■ Work request ■
Set out exactly, and only, the lines running from the one containing "CIF Series (68, 2031)" to the bottom of the listing below; pictures stay out.

■ Entries provided ■
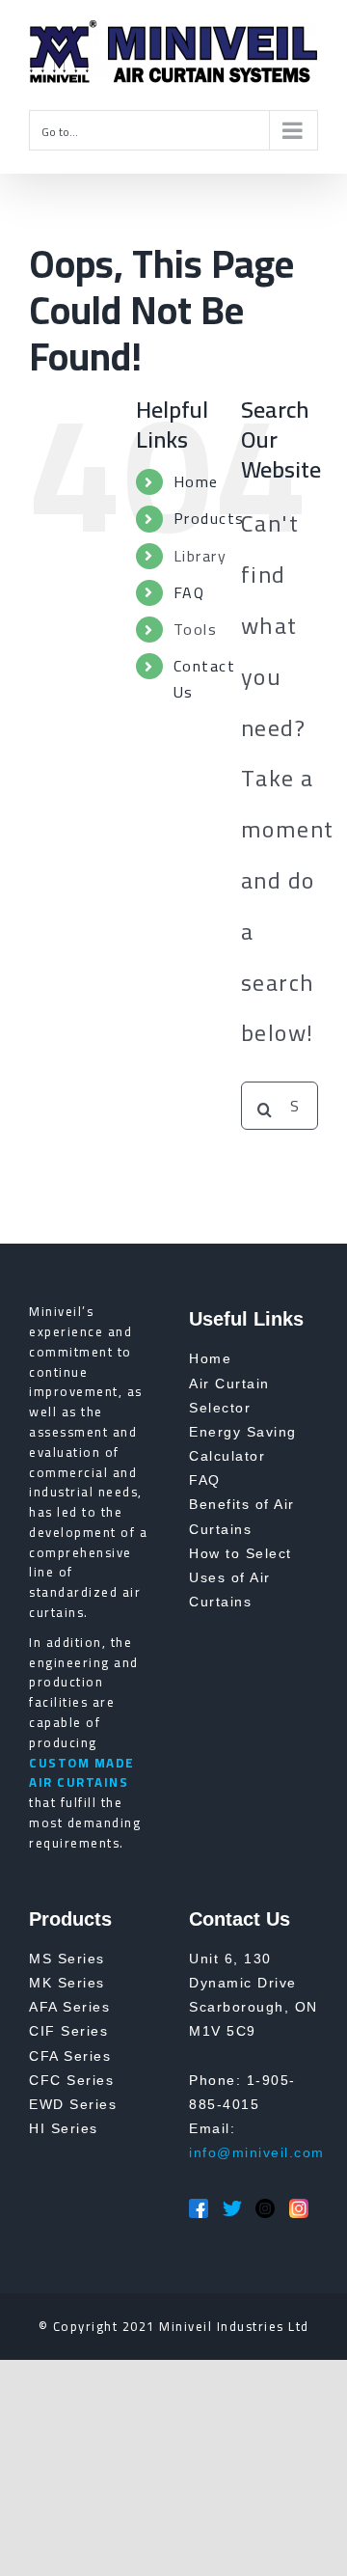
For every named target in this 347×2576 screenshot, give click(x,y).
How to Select (240, 1553)
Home (196, 481)
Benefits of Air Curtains (242, 1516)
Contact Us (205, 678)
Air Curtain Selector (229, 1395)
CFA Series (70, 2056)
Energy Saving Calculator (243, 1444)
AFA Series (69, 2006)
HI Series (63, 2128)
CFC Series (71, 2080)
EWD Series (73, 2104)
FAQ (189, 592)
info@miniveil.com (257, 2152)
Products (209, 518)
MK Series (67, 1982)
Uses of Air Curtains (230, 1589)
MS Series (67, 1958)
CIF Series (68, 2031)
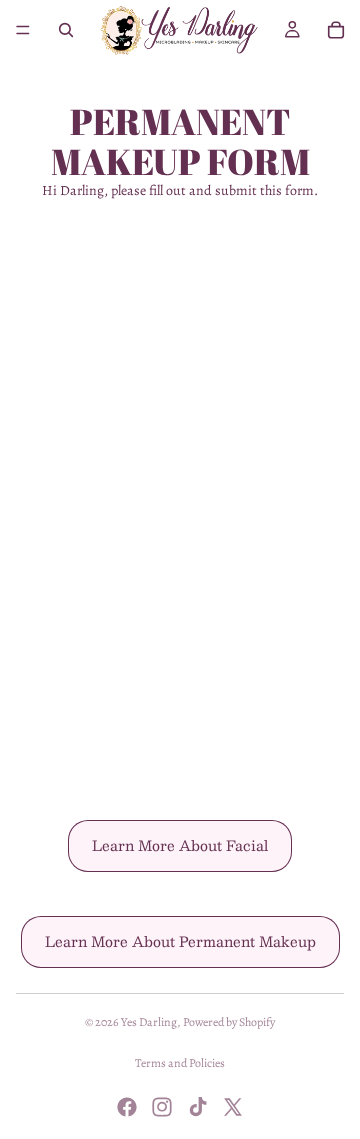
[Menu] (23, 30)
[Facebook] (127, 1107)
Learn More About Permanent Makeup (180, 941)
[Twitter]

■ Result of this task ■
CIF Series (68, 2031)
[Menu] (23, 30)
[Facebook] (127, 1107)
Learn More About Permanent Makeup (180, 941)
[Twitter]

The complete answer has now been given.